Lucas' Theorem — Middle Level¶
Focus: Why does the base-
pproduct rule work, and when should you reach for Lucas instead of a plain factorial table? The short answer: use Lucas exactly whennis too big to enumerate and the modulus is a small prime. This file builds the intuition behind the theorem, compares it head-to-head with theO(n)factorial method (sibling23-binomial-coefficients), shows how the per-digit factorial table scales, and introduces the CRT bridge to square-free moduli.
Table of Contents¶
- Introduction
- Why the Product Rule Works (Intuition)
- Comparison with the Factorial Method
- When to Choose Lucas
- The Per-Digit Factorial Table
- Advanced Patterns
- Lucas + CRT for Square-Free Moduli
- Code Examples
- Error Handling
- Performance Analysis
- Best Practices
- Visual Animation
- Summary
Introduction¶
At the junior level you learned the mechanics: split n and k into base-p digits, multiply the small binomials C(n_i, k_i) mod p, short-circuit to 0 when a digit k_i > n_i. That is enough to use Lucas. The middle-level questions are different:
- Why is
C(n, k) ≡ ∏ C(n_i, k_i) (mod p)true at all? What property of primes makes the digits decouple? - When is Lucas actually the right tool versus the ordinary precomputed-factorial approach? Both compute
C(n, k) mod p— the choice hinges on the sizes ofnandp. - How does the per-digit factorial table behave as
pgrows, and where is the crossover? - How do you extend the reach of a small prime method to a composite square-free modulus?
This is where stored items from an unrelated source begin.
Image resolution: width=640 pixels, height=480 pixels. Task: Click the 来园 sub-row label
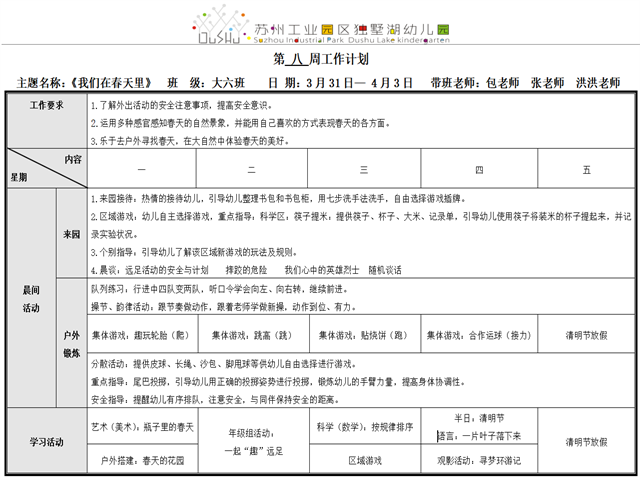click(x=71, y=233)
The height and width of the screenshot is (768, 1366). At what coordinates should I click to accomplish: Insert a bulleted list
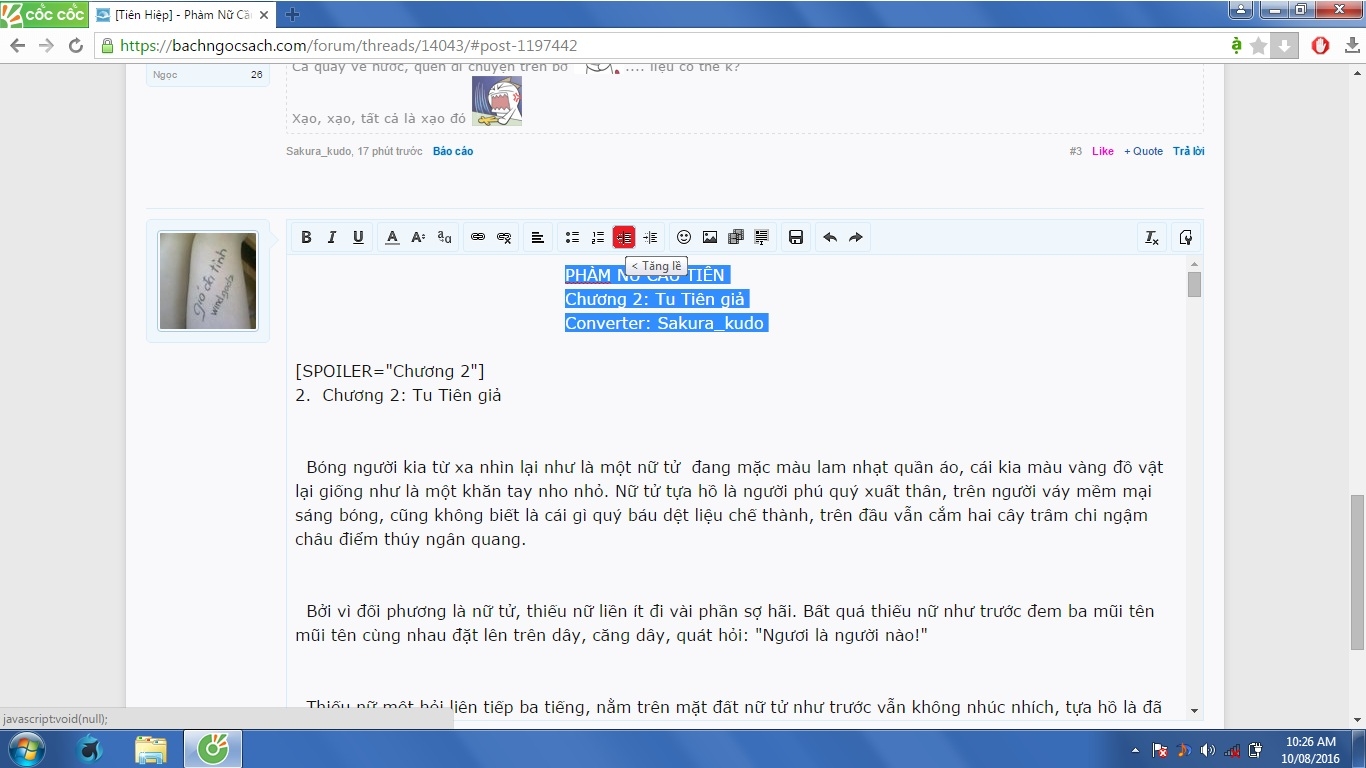click(572, 237)
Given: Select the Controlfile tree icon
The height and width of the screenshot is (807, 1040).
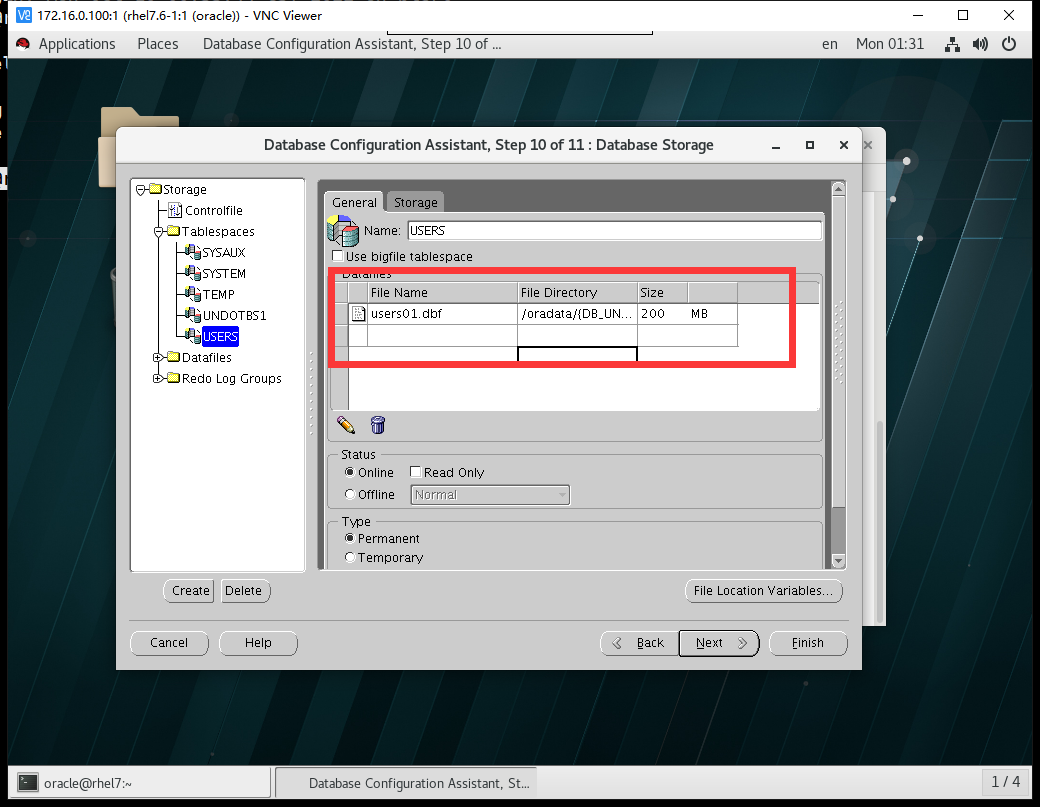Looking at the screenshot, I should click(x=175, y=210).

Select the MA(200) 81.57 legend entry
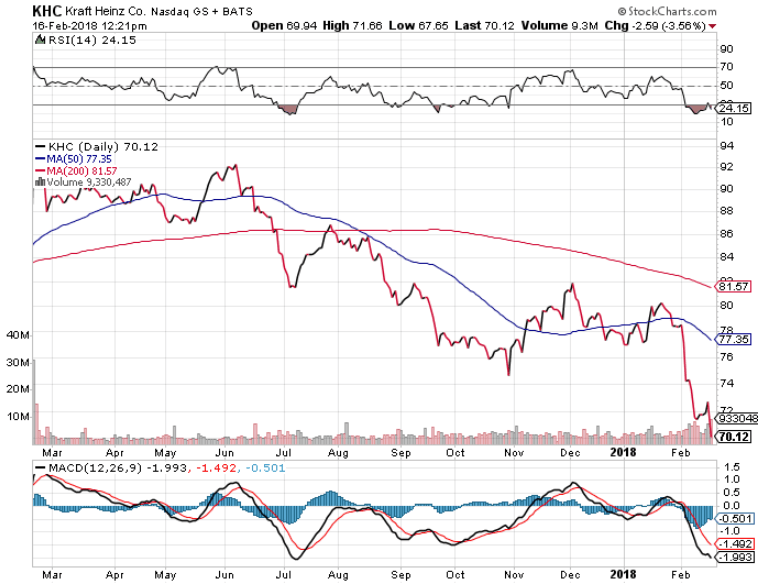pos(72,170)
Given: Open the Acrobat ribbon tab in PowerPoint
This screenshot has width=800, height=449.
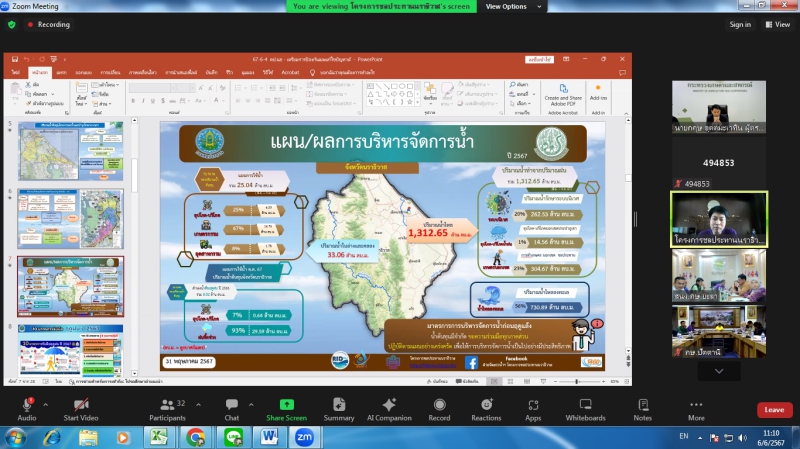Looking at the screenshot, I should click(x=290, y=73).
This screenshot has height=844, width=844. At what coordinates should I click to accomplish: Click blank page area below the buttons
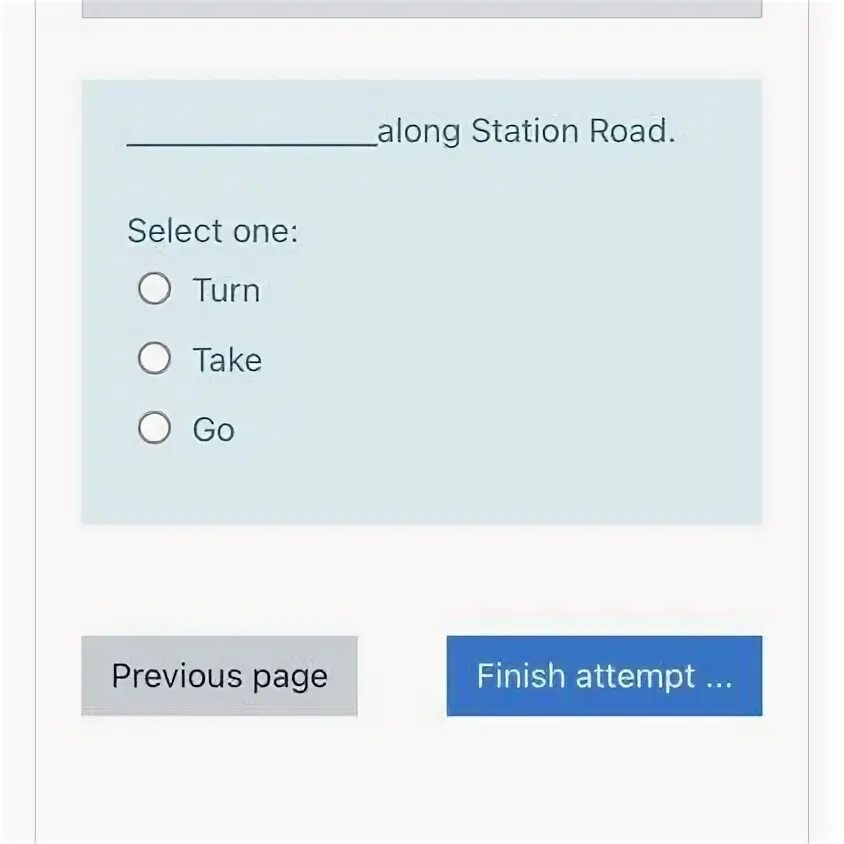tap(421, 780)
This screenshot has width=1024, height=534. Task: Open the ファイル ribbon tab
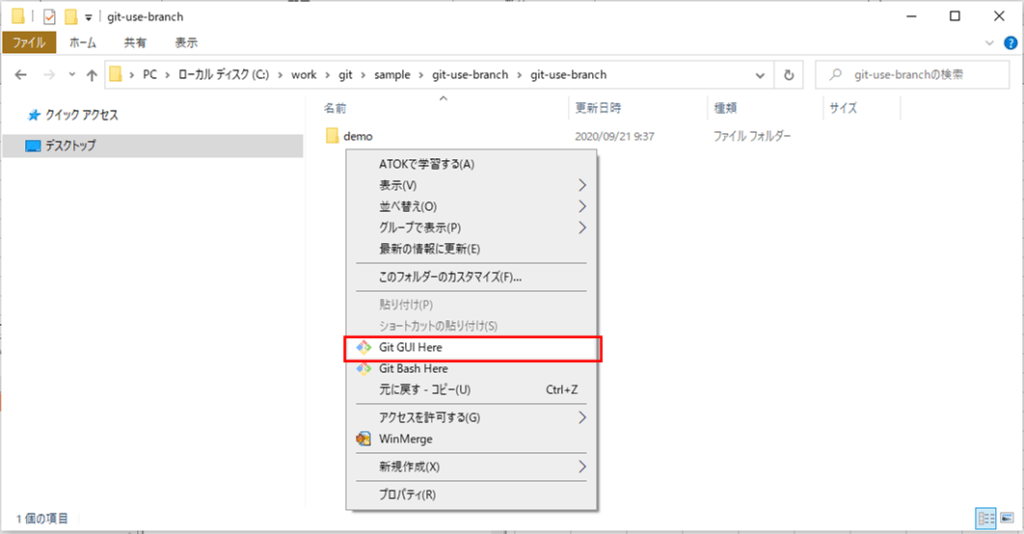coord(29,42)
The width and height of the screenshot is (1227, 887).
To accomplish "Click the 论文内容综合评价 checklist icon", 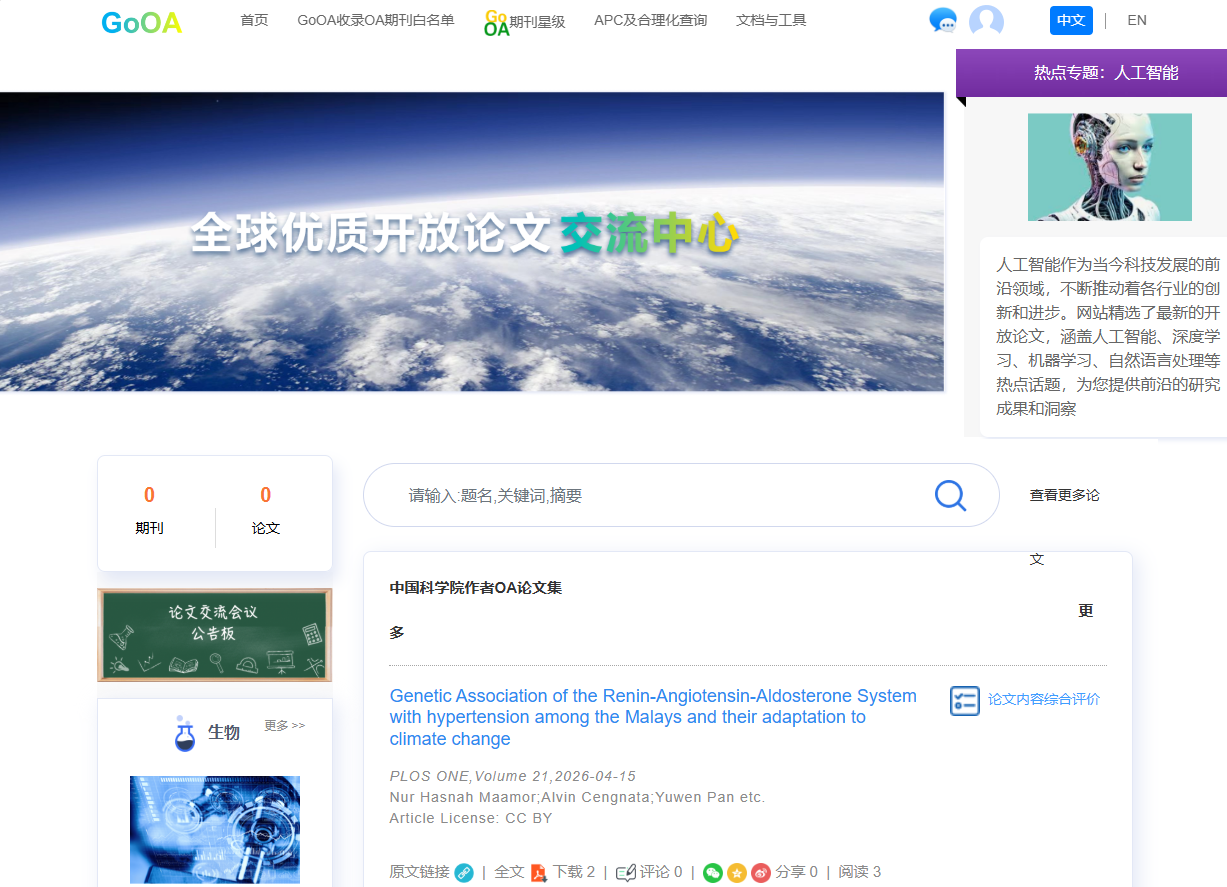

The unifying invariant to internalize is this: Lucas trades an O(n) dependence for an O(p + log_p n) dependence. Every decision below — whether to use it, how to size the table, how to combine primes — is a consequence of that trade.
Why the Product Rule Works (Intuition)¶
The full proof (generating functions, Frobenius) lives in professional.md. Here is the intuition a middle engineer should carry.
The generating-function picture¶
The binomial coefficients are the coefficients of (1 + x)^n:
So C(n, k) mod p is "the coefficient of x^k in (1 + x)^n, reduced mod p." The magic fact about primes is the Freshman's Dream / Frobenius identity:
This holds because every "middle" binomial C(p, j) for 0 < j < p is divisible by p (the numerator p! contains the prime p, but the denominator j!(p-j)! does not). So all the interior terms vanish mod p, leaving only the ends.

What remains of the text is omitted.